If one person does that, the world takes advantage of them. If a thousand people do that, you get Drupal. Or Linux. Or Apache. Or Firefox. Or the KDE desktop. Or, really, all of them combined. Every one of those projects is the result of thousands of people paying it forward, to each other and to you. The net result is a robust, healthy environment of quality code and, more importantly, a culture of sharing and mutual-support, even across projects.

In my day job, I work with Drupal. I've written tons of code for Drupal, both core and contrib, as have my colleagues, and we release as much as we can back to the community. We are paying it forward to the rest of the web development world in return for the million man-hours that have already been put into building what we're leveraging for free. That is what makes open source work.

In a sense, the GNU General Public License (GPL) can be seen as the "Pay it Forward License".

Most open source projects do not have a professional support team on-call. Support and documentation are provided the same way code is: Ad hoc, for free, as people are able to contribute. Sometimes it is broadcast, such as written documentation. Other times it is personal, individual help. I have numerous times been on both sides of the "you wrote this code I'm having trouble with? Wow, thank you for taking an hour to walk me through it!" conversation. That relationship is what makes open source support work.

On more than one occasion, I've had someone I've helped out in IRC offer to pay me for my time.
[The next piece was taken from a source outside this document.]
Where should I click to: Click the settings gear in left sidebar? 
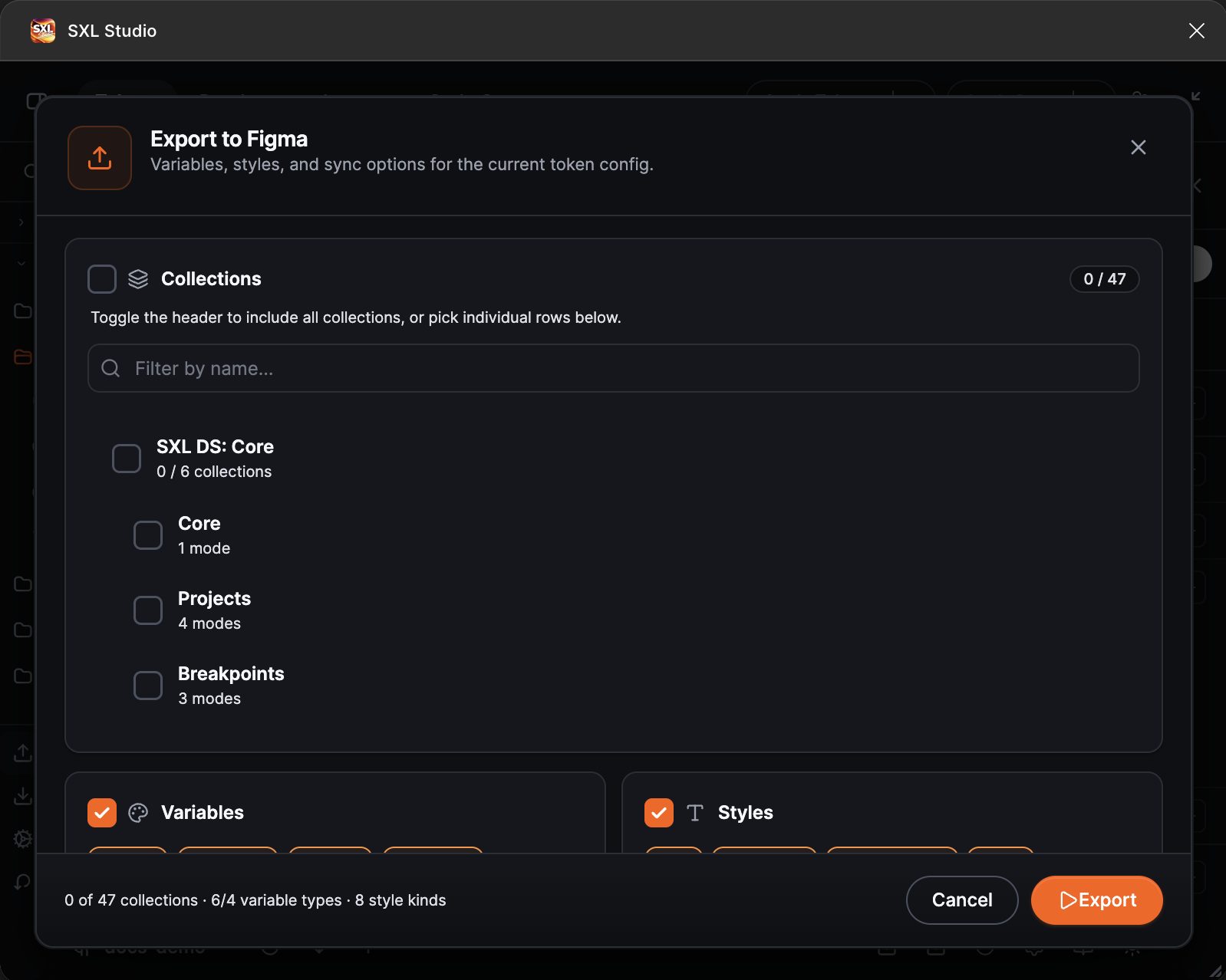pyautogui.click(x=23, y=839)
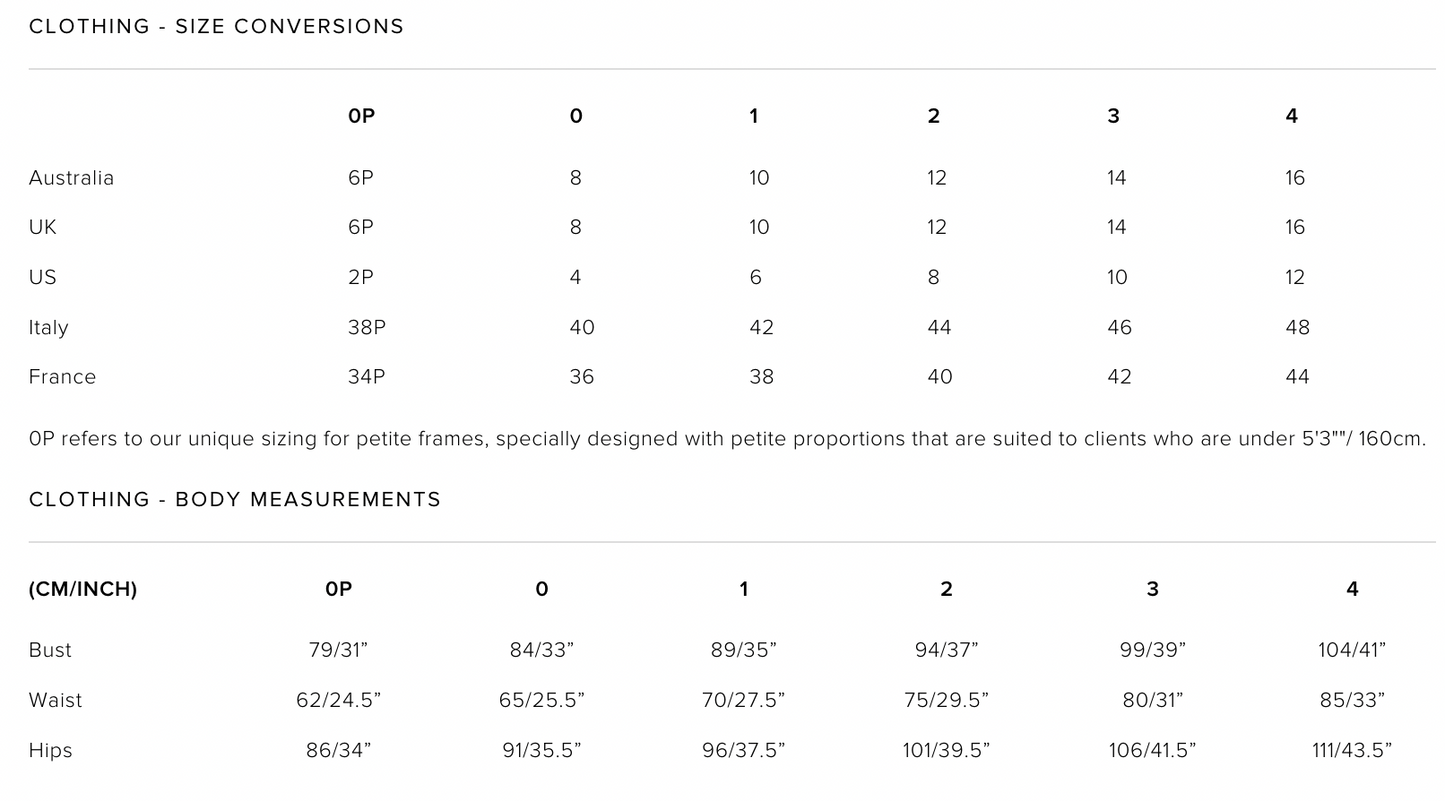Click the Waist row label
Viewport: 1445px width, 801px height.
click(x=56, y=701)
While I appreciate the gesture, that's not really what I do it for. Nor is it why most people who help others with a problem do so.

If someone helps you out with an open source project, be it using it, developing for it, or even just writing about it, you can thank them personally. But the true thanks, what will really show gratitude, is paying it forward. You've just gained new knowledge and understanding. Share that knowledge and understanding with others. Help out the next person, or better yet next people, to come after you. There's no need to stop at three, and I suspect you'll keep going far past that point. And in so doing you will not only help others, but help yourself, too. Being able to explain something to someone else is, itself, a form of learning.

That is what makes Open Source work.

That is what makes a Community work.

That is what makes the world work.

Pay it forward.

I couldn't agree more!

I think a lot of new people(companies) coming into Drupal nowadays, due to it's popularity and promise of a market where there is little competition, miss to see the whole picture, rush into things, and eventually can end up frustrated. I think everyone of them should read this post. Twice.

Anonymous (not verified)

27 December 2010 - 12:39pm

Find the comparison thought-provoking.

I have just started working as Drupal web developer for a quite conservative company. Any thoughts on arguments I could make re: contributing code e.g.
1) It's just the right thing to do
2) It's beneficial - community review and support will make the code more robust

Thoughts?

Regards
ijf8090

Juliochemical (not verified)

28 February 2011 - 5:44pm

I agree with you, I think that open source can be a way to help poors and a fair society.

In my case, I don't do an open source project, but I do a quiz maker which permits everyone to add them to their websites. I think I help a lot of people to create test.